There's still an 2nd issue which this doesn't address, having to do with joins
of tables with full/complete MCV lists, and selective queries on those tables,
as demonstrated by the artificial test:

> postgres=# CREATE TABLE t(i INT);
> postgres=# TRUNCATE t;INSERT INTO t SELECT i FROM generate_series(1,99) i,generate_series(1,99);ANALYZE t;
> postgres=# SELECT (SELECT sum(x) FROM unnest(most_common_freqs) x) frac_MCV, tablename, attname, n_distinct, array_length(most_common_vals,1) n_mcv, array_length(histogram_bounds,1) n_hist, (SELECT MAX(x) FROM unnest(most_common_vals::text::text[]) x) maxmcv, (histogram_bounds::text::text[])[array_length(histogram_bounds,1)] maxhist FROM pg_stats WHERE attname~'i' AND tablename='t' GROUP BY 1,2,3,4,5,6,7,8 ORDER BY 1 DESC;
> -[ RECORD 1 ]--
> frac_mcv | 1
> tablename | t
> attname | i
> n_distinct | 99
> n_mcv | 99
> n_hist |
> maxmcv | 99
> maxhist |
>
> range query (which could use constraint exclusion), but bad estimate:
> postgres=# explain ANALYZE SELECT * FROM (SELECT * FROM t WHERE i<2) AS a JOIN (SELECT * FROM t WHERE i<2) AS b USING (i);
> Merge Join (cost=339.59..341.57 rows=99 width=4) (actual time=8.272..16.892 rows=9801 loops=1)

> My understanding:
> Postgres estimates join selectivity using number of distinct values of
> underlying.
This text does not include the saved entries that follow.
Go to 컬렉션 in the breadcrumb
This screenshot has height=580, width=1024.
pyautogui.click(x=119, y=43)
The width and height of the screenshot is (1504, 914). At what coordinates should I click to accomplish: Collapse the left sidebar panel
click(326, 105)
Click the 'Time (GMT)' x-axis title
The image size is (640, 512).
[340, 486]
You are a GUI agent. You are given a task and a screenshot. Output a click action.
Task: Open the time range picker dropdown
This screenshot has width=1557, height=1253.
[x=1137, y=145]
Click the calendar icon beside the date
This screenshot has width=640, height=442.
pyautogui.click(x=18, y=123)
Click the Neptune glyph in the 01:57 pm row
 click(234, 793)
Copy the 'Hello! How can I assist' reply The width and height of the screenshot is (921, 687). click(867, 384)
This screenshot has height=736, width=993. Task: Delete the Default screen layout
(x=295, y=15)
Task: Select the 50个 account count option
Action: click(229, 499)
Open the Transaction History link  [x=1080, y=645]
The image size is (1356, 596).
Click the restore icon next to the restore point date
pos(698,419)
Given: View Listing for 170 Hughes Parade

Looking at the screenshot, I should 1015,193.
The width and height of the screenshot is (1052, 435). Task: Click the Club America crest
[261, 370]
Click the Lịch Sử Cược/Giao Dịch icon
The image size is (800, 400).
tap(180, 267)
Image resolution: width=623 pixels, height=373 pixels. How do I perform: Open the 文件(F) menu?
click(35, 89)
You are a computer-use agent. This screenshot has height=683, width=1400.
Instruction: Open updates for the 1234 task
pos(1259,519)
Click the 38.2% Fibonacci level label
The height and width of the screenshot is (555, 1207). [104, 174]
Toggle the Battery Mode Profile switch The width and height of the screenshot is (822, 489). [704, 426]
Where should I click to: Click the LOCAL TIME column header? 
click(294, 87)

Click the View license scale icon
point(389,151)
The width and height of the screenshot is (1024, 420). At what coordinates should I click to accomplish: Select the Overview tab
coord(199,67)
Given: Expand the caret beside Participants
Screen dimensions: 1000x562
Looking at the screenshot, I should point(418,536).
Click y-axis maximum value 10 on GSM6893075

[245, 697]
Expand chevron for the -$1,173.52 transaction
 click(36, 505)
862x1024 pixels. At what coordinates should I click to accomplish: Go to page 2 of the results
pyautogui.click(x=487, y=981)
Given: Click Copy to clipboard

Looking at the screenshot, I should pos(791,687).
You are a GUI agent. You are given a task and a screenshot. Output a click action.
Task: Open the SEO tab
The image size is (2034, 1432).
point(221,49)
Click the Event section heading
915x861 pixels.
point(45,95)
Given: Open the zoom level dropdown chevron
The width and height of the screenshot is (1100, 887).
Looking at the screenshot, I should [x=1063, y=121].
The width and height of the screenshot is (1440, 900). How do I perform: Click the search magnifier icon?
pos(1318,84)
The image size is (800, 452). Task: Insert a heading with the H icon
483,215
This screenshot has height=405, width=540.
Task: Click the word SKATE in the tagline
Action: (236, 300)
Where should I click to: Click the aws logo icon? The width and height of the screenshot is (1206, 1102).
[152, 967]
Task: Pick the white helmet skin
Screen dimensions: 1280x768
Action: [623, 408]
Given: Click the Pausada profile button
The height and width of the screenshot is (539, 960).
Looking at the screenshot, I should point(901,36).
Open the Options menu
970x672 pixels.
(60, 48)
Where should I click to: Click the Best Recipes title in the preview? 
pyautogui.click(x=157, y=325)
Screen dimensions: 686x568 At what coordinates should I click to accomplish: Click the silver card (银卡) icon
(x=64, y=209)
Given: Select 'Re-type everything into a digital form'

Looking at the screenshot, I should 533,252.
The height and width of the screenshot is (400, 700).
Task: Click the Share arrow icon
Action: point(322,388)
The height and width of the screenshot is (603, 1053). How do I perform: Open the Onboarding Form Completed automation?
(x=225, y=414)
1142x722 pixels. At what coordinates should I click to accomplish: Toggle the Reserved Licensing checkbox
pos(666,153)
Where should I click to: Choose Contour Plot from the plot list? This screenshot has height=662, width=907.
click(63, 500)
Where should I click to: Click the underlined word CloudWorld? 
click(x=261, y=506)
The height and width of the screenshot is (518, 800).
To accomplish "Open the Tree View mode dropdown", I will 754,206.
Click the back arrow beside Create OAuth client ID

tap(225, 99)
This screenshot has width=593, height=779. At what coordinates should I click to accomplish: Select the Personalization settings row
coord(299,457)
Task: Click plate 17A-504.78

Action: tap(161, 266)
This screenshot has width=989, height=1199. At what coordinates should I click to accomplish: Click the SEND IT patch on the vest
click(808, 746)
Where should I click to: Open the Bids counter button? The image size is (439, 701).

For the subqueries "a" and "b", the estimate is same as for
> underlying table "t", even when selecting only a small fraction of the table...

It seems to me that 1) estimates of tables with MCV lists including every
column values should get much better estiamtes than that, and hopefully
estimates of (t WHERE) JOIN (t WHERE) USING (c) as good as t JOIN t USING(c)
WHERE. 2) postgres estimator doesn't have everything it needs to invoke
existing functionality to apply all its knowledge without also invoking the
executor (testing MCVs for passing qual conditions); 3) frequency values (join
eqsel's numbers[]) should be scaled up by something resembling rows/tuples, but
my existing test showed that can be too strong a correction.